| Exercise directions |
Copy the records below line for line, with no changes.

| Input rows |
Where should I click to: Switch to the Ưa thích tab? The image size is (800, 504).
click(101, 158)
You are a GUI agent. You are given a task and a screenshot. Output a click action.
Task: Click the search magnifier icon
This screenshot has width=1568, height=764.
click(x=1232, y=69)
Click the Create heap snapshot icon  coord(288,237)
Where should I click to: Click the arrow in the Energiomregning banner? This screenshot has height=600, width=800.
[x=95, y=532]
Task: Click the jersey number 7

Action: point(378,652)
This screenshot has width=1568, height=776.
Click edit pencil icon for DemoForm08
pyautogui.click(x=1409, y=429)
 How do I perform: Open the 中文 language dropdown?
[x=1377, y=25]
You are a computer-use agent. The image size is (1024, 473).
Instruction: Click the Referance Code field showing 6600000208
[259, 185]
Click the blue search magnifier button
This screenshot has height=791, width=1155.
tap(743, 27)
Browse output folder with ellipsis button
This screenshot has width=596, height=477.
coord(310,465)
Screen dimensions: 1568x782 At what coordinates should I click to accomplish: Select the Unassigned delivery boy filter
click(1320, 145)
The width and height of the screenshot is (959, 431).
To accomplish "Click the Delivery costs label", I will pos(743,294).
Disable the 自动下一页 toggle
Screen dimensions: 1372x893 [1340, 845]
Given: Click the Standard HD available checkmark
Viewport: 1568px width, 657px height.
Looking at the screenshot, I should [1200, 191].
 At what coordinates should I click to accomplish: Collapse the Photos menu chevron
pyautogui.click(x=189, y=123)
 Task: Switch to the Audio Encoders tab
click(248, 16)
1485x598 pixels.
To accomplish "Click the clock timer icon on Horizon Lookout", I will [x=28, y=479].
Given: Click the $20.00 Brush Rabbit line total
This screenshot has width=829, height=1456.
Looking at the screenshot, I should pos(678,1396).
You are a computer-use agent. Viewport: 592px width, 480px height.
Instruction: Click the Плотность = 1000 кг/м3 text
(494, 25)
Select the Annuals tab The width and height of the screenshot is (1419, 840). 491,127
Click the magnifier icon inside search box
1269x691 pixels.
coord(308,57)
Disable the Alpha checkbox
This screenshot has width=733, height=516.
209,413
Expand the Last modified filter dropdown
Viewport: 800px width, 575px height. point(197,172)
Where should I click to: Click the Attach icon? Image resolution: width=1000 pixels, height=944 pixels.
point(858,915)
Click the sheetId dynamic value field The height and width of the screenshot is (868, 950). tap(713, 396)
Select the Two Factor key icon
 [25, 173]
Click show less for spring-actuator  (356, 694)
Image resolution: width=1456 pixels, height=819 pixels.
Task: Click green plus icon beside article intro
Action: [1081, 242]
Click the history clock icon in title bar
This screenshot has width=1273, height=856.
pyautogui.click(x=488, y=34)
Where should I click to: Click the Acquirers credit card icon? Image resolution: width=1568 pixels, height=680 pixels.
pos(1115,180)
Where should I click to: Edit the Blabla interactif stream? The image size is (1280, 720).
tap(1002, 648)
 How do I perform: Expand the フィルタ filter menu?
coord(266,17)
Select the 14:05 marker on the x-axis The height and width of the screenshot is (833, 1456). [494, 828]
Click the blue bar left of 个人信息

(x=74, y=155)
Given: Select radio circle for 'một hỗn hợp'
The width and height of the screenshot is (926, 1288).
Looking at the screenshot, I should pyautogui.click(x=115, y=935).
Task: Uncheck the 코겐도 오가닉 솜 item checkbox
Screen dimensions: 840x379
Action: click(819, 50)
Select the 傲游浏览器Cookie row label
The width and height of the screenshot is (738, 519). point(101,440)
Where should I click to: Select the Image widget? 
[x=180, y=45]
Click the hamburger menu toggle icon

| Task answer |
Where should I click to: Switch to the Ưa thích tab? The image size is (800, 504).
click(101, 158)
You are a GUI agent. You are given a task and a screenshot. Output a click action.
Task: Click the search magnifier icon
This screenshot has width=1568, height=764.
click(x=1232, y=69)
Click the Create heap snapshot icon  coord(288,237)
Where should I click to: Click the arrow in the Energiomregning banner? This screenshot has height=600, width=800.
[x=95, y=532]
Task: Click the jersey number 7

Action: point(378,652)
This screenshot has width=1568, height=776.
Click edit pencil icon for DemoForm08
pyautogui.click(x=1409, y=429)
 How do I perform: Open the 中文 language dropdown?
[x=1377, y=25]
You are a computer-use agent. The image size is (1024, 473).
Instruction: Click the Referance Code field showing 6600000208
[259, 185]
Click the blue search magnifier button
This screenshot has height=791, width=1155.
tap(743, 27)
Browse output folder with ellipsis button
This screenshot has width=596, height=477.
coord(310,465)
Screen dimensions: 1568x782 At what coordinates should I click to accomplish: Select the Unassigned delivery boy filter
click(1320, 145)
The width and height of the screenshot is (959, 431).
To accomplish "Click the Delivery costs label", I will pos(743,294).
Disable the 自动下一页 toggle
Screen dimensions: 1372x893 [1340, 845]
Given: Click the Standard HD available checkmark
Viewport: 1568px width, 657px height.
Looking at the screenshot, I should [1200, 191].
 At what coordinates should I click to accomplish: Collapse the Photos menu chevron
pyautogui.click(x=189, y=123)
 Task: Switch to the Audio Encoders tab
click(248, 16)
1485x598 pixels.
To accomplish "Click the clock timer icon on Horizon Lookout", I will [x=28, y=479].
Given: Click the $20.00 Brush Rabbit line total
This screenshot has width=829, height=1456.
Looking at the screenshot, I should pos(678,1396).
You are a computer-use agent. Viewport: 592px width, 480px height.
Instruction: Click the Плотность = 1000 кг/м3 text
(494, 25)
Select the Annuals tab The width and height of the screenshot is (1419, 840). 491,127
Click the magnifier icon inside search box
1269x691 pixels.
coord(308,57)
Disable the Alpha checkbox
This screenshot has width=733, height=516.
209,413
Expand the Last modified filter dropdown
Viewport: 800px width, 575px height. point(197,172)
Where should I click to: Click the Attach icon? Image resolution: width=1000 pixels, height=944 pixels.
point(858,915)
Click the sheetId dynamic value field The height and width of the screenshot is (868, 950). tap(713, 396)
Select the Two Factor key icon
 [25, 173]
Click show less for spring-actuator  (356, 694)
Image resolution: width=1456 pixels, height=819 pixels.
Task: Click green plus icon beside article intro
Action: [1081, 242]
Click the history clock icon in title bar
This screenshot has width=1273, height=856.
pyautogui.click(x=488, y=34)
Where should I click to: Click the Acquirers credit card icon? Image resolution: width=1568 pixels, height=680 pixels.
pos(1115,180)
Where should I click to: Edit the Blabla interactif stream? The image size is (1280, 720).
tap(1002, 648)
 How do I perform: Expand the フィルタ filter menu?
coord(266,17)
Select the 14:05 marker on the x-axis The height and width of the screenshot is (833, 1456). [494, 828]
Click the blue bar left of 个人信息

(x=74, y=155)
Given: Select radio circle for 'một hỗn hợp'
The width and height of the screenshot is (926, 1288).
Looking at the screenshot, I should pyautogui.click(x=115, y=935).
Task: Uncheck the 코겐도 오가닉 솜 item checkbox
Screen dimensions: 840x379
Action: click(819, 50)
Select the 傲游浏览器Cookie row label
The width and height of the screenshot is (738, 519). point(101,440)
Where should I click to: Select the Image widget? 
[x=180, y=45]
Click the hamburger menu toggle icon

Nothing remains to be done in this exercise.